The July 14, 2003 issue of Business Week describes how ideologically driven leaders actually hurt the true interests of their followers.
A New Deal in Europe?
With labor's power flagging, serious reforms may be around the corner
Labor leaders called it a gesture of solidarity, but many Germans saw it as an act of economic insanity. The militant IG Metall union last year demanded that auto, steel, and engineering workers in eastern Germany work the same 35 hours a week as their comrades in the West—a move that would have encouraged companies to flee across the border to Poland or other low-cost countries. When talks went nowhere, the union in June backed up its demand with strikes, forcing auto maker BMW, among others, to shut down some production lines.
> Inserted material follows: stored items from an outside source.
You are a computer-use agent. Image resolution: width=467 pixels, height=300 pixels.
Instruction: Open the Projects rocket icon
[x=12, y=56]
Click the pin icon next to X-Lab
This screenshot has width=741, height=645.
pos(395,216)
Dumb move. Even some union members were appalled by the walkouts in a region that badly needs investment and where many companies are barely surviving. The public reaction was overwhelmingly negative, a sign that ordinary Germans have come to see unions not as defenders of the common man but as obstacles to urgently needed change. Even union members condemned the strikes by a margin of more than 2 to 1, according to a poll for broadcaster ZDF by Mannheim-based Elections Research Group.
The debacle has already set off an internal power struggle that could bring a more moderate generation of labor leaders to the fore. And it follows earlier failure by the unions to derail labor-market reforms proposed by Chancellor Gerhard Schröder. "The unions are taking it on the chin everywhere," says John C. Kornblum, chairman of the German unit of investment bank Lazard Frères & Co. and former U.S. ambassador to Germany.
Germany isn't the only country where unions are feeling the sting of defeat. Left-wing labor defenders of the status quo have suffered serious setbacks recently in France and Italy, two other European countries where excess regulation smothers growth. In the past few weeks, France's center-right government faced down once-powerful unions to win the overhaul of the publicly financed pension system. And in Italy, voters rebuffed a union-backed effort to increase job protections. These suggest that voters in core Europe may finally be willing to accept rollbacks in the cherished welfare state to get the region's stagnant economy rolling again….
Of course, even if all the reforms go through, Germans and French will still work less than Americans or Britons and enjoy more generous benefits. Still, the signs are clear that Europeans have begun swinging away from reflexive social protectionism. "We just can't ask for everything from the government any more," says Béatrice Fages, a Paris-based corporate communications specialist….
The far left is weaker than it has been in decades. Politicians across the spectrum realize they must launch reforms to save their jobs—always the best incentive. The mood favors change—change that could yet set the stage for growth.
Of course, Business Week does not address the fundamental reason for Unions' lack of power: the successful,world-wide attack on wages and decent working conditions by conservative politicians in all major countries.
These politicians have created the situation in which any country that insists on protecting its workers will suffer a loss of industry, including Germany. Although it is not the fault of unions, they are not blameless.
Instead of recognizing and adapting to present political realities, union leaders have chosen to live in the past—no matter what the cost—and rigidly insist on achieving unachievable goals. Admittedly, their goals should be achievable, but the political situation prevents it.
This problem has roots in the distant past. Instead of spending union resources to gain a broader base of membership, they used their power to gain ever more incomes and benefits for present members. Lesser-paid nonunionized workers resented the superior incomes of union members, and eventually blamed them for the loss of industry that fled to third world countries—even though the loss of industry was a planned result of conservative politicians across the world.
In the U.S., union leaders are belatedly realizing that it is far more important to change the political climate and increase membership than to fight for greater benefits for present members. It's not that workers don't deserve better incomes and working conditions—it's just that voters' past political indifference has resulted in a radical pro-business environment.
Union members who became affluent in earlier decades, and voted Republican for the tax benefits and to get back at "welfare bums,"—and who were indifferent about the problems of lesser-paid workers—are about to realize the devastating results of their selfish actions.